→ **Given entries**:

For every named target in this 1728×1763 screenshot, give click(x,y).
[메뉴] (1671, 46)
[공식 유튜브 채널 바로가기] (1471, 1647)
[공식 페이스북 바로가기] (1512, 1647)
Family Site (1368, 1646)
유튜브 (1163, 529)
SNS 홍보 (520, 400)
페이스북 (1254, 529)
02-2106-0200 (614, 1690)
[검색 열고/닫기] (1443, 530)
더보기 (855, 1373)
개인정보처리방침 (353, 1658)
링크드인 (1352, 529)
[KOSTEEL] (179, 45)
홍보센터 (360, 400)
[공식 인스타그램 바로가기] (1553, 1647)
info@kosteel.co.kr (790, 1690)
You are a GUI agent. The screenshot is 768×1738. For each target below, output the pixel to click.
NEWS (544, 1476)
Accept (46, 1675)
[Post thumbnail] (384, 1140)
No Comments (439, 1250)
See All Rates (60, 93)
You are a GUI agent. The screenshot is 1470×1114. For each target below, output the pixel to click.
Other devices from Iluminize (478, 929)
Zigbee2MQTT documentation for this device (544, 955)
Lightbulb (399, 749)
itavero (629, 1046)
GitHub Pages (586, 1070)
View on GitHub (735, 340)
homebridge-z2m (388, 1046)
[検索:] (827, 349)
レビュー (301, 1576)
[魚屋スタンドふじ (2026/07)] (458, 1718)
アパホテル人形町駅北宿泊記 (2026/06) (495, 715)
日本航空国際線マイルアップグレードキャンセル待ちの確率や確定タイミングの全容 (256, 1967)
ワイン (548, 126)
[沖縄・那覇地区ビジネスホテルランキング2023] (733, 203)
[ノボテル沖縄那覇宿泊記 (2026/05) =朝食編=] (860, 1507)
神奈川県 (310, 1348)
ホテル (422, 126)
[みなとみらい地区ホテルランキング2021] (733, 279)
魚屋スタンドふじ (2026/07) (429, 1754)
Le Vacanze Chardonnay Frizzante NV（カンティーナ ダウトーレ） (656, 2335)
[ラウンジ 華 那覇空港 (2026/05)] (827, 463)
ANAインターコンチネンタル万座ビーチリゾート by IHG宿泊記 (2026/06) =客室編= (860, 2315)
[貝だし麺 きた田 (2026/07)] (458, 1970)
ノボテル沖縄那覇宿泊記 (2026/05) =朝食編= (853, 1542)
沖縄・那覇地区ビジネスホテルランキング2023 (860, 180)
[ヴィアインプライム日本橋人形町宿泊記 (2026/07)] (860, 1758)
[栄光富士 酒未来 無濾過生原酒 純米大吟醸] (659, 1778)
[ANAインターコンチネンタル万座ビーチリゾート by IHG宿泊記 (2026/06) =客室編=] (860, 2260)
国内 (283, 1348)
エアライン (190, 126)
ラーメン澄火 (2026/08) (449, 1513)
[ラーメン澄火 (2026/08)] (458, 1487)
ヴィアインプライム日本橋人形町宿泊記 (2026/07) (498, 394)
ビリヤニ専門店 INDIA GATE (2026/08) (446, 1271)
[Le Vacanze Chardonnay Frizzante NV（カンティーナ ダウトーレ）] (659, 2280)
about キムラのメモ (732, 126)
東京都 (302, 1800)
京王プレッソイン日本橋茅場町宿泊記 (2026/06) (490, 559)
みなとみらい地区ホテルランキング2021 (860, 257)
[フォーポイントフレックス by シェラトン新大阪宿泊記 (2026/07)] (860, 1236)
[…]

→ **Required work**: All lines from the one containing "ANAインターコンチネンタル万座ビーチリゾート by IHG宿泊記 (2026/06) =客室編= (860, 2315)" to the end of the records, both ends included, should be printed exactly and on their own.

→ **Task output**:
ANAインターコンチネンタル万座ビーチリゾート by IHG宿泊記 (2026/06) =客室編= (860, 2315)
[貝だし麺 きた田 (2026/07)] (458, 1970)
ノボテル沖縄那覇宿泊記 (2026/05) =朝食編= (853, 1542)
沖縄・那覇地区ビジネスホテルランキング2023 (860, 180)
[ヴィアインプライム日本橋人形町宿泊記 (2026/07)] (860, 1758)
[栄光富士 酒未来 無濾過生原酒 純米大吟醸] (659, 1778)
[ANAインターコンチネンタル万座ビーチリゾート by IHG宿泊記 (2026/06) =客室編=] (860, 2260)
国内 (283, 1348)
エアライン (190, 126)
ラーメン澄火 (2026/08) (449, 1513)
[ラーメン澄火 (2026/08)] (458, 1487)
ヴィアインプライム日本橋人形町宿泊記 (2026/07) (498, 394)
ビリヤニ専門店 INDIA GATE (2026/08) (446, 1271)
[Le Vacanze Chardonnay Frizzante NV（カンティーナ ダウトーレ）] (659, 2280)
about キムラのメモ (732, 126)
東京都 (302, 1800)
京王プレッソイン日本橋茅場町宿泊記 (2026/06) (490, 559)
みなとみらい地区ホテルランキング2021 (860, 257)
[フォーポイントフレックス by シェラトン新大阪宿泊記 (2026/07)] (860, 1236)
[…]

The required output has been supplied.